Neben dieser persönlichen Herausforderung als Mutter gilt es nun, das nächste berufliche Kapitel zu formen. Was kommt? Ich bin offen und freue mich darauf, es zu gestalten. Und ja, wer was weiß – nur zu! Mein CV ist fertig.


Steffi Wilke: Autorin

Heimvorteil

Die Pandemie hat meinen Serienkonsum verdreifacht. Talkrunden habe ich vor dem Einstellen meiner Sozialkontakte vor 13 Monaten eher gemieden – jetzt bin ich regelmäßiger Gast. Zum Teil spreche ich die Antworten mancher Politiker schon im voraus. Ich kann Helge Braun total gut vorhersagen, das Repertoire von Peter Altmaier liegt mir förmlich auf der Zunge, ein großer Spaß. Netflix und diverse Talkrunden sind also zu meiner sozialen Bezugsgruppe geworden. Als Single streite ich mit niemandem um die Auswahl des Programms, ein klarer Heimvorteil. Dabei habe ich mich tatsächlich ein wenig verguckt, und zwar gleich zweimal. Kandidat eins ist Benedict Cumberbatch – als Sherlock hat er mir so dermaßen gut gefallen dass ich alle Staffeln zweimal hintereinander gesehen habe. Wenn Benedict den Kragen seines umwerfenden Mantels hochschlägt, um aus der Baker Street zu eilen, überwältigen mich romantische Gefühle. Kandidat zwei hat tatsächlich Parallelen mit Sherlock, auch wenn die sich auf den ersten Blick nur für Kennerinnen offenbaren. Mein Guckschatz Nummer zwei wäre für mich in realistischer Reichweite, also habe ich mich entschlossen, nicht weiter von London zu träumen.

In Berlin tut Karl Lauterbach unermüdlich seinen Dienst an der Menschheit. Sherlock klärt unlösbare Fälle auf, Karl klärt eine beratungsresistente Gesellschaft auf. Ich bewundere ihn sehr dafür, seine Stringenz auf der Faktenlage zu diskutieren und dabei noch den Humor zu bewahren. Ich muss zugeben, dass ich mittlerweile die Talkshows nach seiner Anwesenheit filtere, und da er ein engagierter Mediziner und Politiker ist, habe ich häufig das Vergnügen ihn zu sehen. In meinem stillen Kämmerlein kommentiere ich seine Hemdenwahl und freue mich, wenn er gelungene Farbkombinationen trägt. Manchmal liegt sein feines Haar am Hinterkopf wie ein kleines Nest und ich stelle mir vor, wie er auf dem Weg ins Fernsehstudio im Zug ein Nickerchen gemacht hat. Sein Durchhaltevermögen sowie die Unerschütterlichkeit seiner Wesenszüge teilt er mit Sherlock. Karl ist mein superschlauer Serienheld der Pandemiebekämpfung!
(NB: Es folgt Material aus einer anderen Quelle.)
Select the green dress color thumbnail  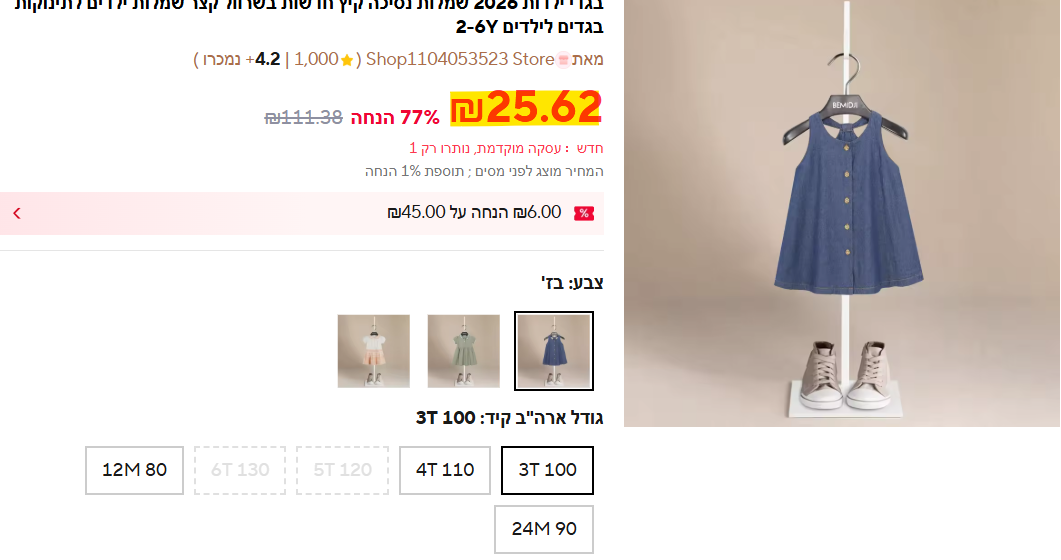[464, 351]
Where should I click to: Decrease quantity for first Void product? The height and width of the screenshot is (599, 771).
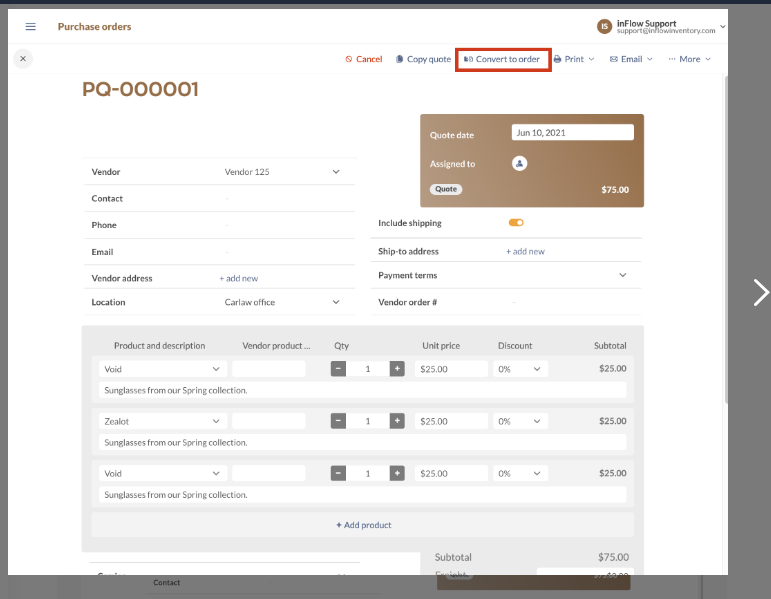[338, 369]
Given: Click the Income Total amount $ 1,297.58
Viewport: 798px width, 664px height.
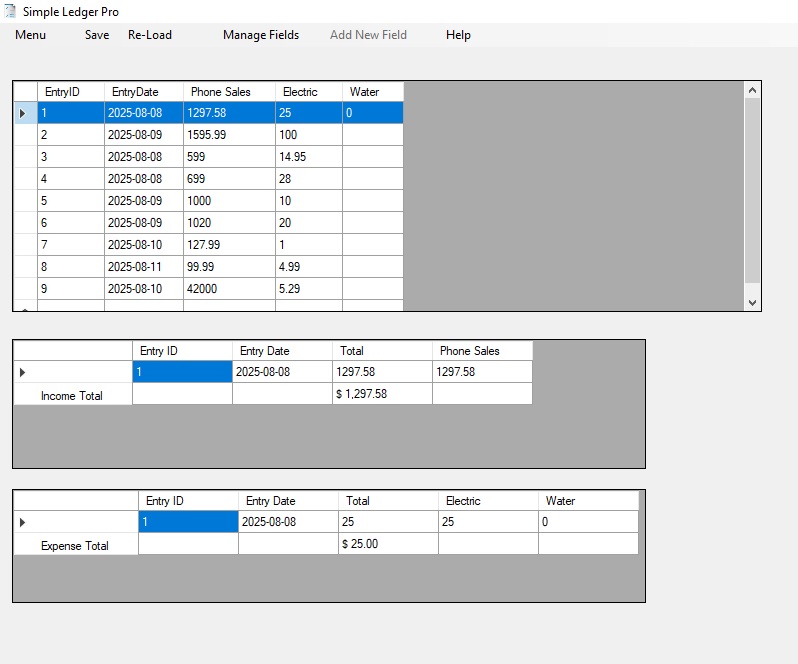Looking at the screenshot, I should (381, 394).
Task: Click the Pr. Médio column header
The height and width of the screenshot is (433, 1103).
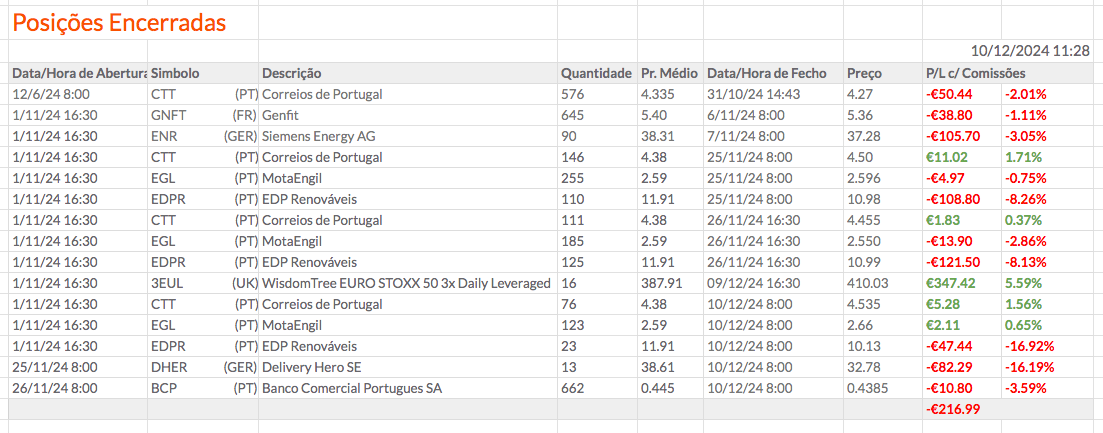Action: [669, 73]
Sobald ich im Sommer geimpft bin werde ich Karl eine Mail schreiben, um ihn zu fragen, ob er Lust hat mit mir eine Saftschorle trinken zu gehen. Open Air, versteht sich. Möglicherweise werde ich also, frisch immunisiert, meine stark dezimierten Flirt-Viren mobilisieren, meinen Mantelkragen hochschlagen, um einen der schlausten Männer Berlins zu treffen. Voraus gesetzt Markus Lanz gibt im frei.


 

 Wow...so viele verschiedene Geschichten in dieser schwierigen Zeit, die jeder von uns anders erlebt. Ich bedanke mich bei all den tollen Frauen die ihre Gedanken mit uns geteilt haben und wünsche euch nur das Beste! Bleibt alle gesund und bis hoffentlich ganz bald!